Saved entries -
──────────

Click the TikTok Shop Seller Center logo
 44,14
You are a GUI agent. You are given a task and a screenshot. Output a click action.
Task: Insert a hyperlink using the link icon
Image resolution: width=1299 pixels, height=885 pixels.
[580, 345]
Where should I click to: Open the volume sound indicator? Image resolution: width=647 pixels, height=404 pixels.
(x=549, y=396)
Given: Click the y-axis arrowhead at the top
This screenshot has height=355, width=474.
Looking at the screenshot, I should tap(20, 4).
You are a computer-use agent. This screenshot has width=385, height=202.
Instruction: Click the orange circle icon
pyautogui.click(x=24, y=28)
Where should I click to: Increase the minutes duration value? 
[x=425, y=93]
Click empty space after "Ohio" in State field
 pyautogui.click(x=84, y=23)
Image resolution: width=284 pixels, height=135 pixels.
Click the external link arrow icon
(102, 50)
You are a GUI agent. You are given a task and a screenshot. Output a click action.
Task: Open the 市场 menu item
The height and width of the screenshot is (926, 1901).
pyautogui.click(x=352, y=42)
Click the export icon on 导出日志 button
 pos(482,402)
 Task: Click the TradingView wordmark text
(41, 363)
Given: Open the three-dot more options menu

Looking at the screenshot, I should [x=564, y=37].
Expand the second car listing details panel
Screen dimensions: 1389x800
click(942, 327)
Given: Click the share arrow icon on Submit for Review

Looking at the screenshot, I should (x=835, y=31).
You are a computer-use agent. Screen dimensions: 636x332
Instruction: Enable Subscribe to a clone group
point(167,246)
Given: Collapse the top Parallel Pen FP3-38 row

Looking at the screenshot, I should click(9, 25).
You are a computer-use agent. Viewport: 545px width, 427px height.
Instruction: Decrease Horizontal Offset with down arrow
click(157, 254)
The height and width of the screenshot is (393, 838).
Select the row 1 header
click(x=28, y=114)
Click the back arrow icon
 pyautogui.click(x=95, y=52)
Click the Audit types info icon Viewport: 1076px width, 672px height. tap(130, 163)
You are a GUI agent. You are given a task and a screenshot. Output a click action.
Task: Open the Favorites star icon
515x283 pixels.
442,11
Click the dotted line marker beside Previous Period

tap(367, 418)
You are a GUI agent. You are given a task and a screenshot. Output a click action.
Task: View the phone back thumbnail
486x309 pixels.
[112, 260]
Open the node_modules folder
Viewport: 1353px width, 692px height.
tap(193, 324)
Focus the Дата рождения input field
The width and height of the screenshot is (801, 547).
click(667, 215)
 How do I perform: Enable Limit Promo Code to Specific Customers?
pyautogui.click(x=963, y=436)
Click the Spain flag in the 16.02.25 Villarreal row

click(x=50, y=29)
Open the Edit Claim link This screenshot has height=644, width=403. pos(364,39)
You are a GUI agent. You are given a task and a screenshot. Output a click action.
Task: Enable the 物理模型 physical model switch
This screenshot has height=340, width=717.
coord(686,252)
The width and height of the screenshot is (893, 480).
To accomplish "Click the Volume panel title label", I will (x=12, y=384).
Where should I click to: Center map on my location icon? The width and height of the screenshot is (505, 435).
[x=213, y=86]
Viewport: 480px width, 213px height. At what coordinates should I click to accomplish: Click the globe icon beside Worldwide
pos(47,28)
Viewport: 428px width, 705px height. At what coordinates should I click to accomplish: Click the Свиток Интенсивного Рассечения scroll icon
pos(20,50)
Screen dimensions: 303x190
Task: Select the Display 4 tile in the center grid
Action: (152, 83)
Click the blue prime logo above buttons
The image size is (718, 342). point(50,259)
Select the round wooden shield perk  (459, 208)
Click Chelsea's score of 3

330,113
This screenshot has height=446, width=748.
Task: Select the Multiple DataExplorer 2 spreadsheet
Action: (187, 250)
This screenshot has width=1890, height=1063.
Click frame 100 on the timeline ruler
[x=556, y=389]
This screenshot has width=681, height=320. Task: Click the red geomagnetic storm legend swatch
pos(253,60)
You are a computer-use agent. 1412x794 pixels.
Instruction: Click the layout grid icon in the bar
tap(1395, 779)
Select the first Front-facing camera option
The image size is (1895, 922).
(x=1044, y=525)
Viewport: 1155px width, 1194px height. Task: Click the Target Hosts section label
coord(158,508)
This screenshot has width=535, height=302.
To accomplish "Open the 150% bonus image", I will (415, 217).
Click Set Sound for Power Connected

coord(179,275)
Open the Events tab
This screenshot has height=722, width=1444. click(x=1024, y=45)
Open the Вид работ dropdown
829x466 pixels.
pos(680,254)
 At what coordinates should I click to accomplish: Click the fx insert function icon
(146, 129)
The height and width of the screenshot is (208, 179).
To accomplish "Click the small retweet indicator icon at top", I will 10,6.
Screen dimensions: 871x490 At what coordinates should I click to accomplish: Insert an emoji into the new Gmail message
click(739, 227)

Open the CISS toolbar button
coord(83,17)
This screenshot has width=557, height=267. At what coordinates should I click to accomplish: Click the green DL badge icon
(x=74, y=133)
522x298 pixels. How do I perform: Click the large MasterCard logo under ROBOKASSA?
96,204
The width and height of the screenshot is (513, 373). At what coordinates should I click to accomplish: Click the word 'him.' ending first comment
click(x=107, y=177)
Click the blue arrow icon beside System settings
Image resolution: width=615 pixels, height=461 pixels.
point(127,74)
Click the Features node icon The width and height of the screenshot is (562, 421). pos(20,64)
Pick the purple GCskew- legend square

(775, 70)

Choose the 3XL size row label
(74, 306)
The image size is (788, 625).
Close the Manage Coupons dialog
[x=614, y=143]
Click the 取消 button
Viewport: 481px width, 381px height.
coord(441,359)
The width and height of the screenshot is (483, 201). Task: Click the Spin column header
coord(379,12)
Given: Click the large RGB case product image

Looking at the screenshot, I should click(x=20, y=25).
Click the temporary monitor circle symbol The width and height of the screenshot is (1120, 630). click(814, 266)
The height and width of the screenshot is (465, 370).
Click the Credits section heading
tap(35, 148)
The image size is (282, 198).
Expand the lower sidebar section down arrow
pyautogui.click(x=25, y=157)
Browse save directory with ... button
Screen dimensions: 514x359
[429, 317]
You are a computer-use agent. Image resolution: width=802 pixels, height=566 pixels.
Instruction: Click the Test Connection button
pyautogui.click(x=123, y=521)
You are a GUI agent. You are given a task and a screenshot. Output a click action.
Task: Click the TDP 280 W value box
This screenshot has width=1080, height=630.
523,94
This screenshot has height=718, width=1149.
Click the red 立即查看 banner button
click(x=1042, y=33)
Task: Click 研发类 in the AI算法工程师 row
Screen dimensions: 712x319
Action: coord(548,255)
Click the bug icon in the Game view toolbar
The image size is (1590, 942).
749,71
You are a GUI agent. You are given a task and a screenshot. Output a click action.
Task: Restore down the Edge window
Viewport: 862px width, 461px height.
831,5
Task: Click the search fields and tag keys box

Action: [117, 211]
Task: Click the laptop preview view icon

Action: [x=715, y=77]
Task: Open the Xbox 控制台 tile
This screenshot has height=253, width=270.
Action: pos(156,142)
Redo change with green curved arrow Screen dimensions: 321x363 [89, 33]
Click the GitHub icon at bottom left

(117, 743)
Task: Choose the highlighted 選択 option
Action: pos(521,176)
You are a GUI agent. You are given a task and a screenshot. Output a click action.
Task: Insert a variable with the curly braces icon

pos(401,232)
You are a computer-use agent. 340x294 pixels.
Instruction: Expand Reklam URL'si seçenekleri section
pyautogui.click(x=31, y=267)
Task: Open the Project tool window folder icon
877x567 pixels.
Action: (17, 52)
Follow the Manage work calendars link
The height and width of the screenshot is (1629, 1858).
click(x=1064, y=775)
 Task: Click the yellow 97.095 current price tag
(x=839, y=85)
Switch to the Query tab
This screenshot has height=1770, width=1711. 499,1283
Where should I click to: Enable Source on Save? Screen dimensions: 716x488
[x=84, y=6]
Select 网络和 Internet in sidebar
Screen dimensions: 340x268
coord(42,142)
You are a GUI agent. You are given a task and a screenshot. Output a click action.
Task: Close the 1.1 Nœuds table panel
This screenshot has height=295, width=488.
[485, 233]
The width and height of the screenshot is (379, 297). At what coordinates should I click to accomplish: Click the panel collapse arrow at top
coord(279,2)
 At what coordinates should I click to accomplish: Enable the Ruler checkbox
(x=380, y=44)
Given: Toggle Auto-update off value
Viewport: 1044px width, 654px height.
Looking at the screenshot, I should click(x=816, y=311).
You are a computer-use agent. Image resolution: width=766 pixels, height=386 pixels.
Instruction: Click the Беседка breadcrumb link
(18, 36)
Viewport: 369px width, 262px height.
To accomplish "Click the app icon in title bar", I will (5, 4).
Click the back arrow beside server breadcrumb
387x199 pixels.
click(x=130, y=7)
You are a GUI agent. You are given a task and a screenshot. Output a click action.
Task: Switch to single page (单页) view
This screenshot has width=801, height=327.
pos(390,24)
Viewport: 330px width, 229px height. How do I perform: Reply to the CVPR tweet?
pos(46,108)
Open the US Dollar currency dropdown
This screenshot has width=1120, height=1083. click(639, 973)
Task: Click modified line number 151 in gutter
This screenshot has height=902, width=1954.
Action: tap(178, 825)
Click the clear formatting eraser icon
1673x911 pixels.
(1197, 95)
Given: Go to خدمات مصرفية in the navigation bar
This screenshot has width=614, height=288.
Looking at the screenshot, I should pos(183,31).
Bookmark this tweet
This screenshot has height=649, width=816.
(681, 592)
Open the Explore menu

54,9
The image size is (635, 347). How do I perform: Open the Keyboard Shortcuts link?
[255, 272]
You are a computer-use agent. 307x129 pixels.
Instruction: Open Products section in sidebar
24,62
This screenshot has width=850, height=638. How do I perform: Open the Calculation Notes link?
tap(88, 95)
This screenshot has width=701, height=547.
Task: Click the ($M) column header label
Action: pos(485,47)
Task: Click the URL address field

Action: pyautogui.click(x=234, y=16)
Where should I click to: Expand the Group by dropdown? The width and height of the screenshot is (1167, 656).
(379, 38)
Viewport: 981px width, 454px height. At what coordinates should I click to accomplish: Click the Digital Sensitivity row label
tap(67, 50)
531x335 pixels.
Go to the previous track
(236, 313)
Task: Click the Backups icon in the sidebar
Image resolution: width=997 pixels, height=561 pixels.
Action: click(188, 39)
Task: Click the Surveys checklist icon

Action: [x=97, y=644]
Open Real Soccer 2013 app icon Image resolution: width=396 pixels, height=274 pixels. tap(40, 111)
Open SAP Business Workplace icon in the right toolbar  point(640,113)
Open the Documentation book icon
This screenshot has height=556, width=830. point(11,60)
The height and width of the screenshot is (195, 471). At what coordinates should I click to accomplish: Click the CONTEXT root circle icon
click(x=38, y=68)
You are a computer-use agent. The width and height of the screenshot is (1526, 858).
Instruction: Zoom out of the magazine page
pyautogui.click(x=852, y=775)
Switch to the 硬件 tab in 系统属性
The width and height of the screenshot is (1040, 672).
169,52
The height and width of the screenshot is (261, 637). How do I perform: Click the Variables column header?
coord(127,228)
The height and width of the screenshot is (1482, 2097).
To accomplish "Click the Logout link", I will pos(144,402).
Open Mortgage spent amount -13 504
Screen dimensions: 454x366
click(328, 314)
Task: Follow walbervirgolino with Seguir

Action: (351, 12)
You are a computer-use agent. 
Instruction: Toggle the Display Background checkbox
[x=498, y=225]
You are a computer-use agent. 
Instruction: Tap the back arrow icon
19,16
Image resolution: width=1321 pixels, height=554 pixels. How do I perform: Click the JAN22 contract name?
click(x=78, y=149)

──────────

Show each line above that contains the word "Expand".

Output for this exercise -
Expand the second car listing details panel
Expand the lower sidebar section down arrow
Instruction: Expand Reklam URL'si seçenekleri section
Where should I click to: Expand the Group by dropdown? The width and height of the screenshot is (1167, 656).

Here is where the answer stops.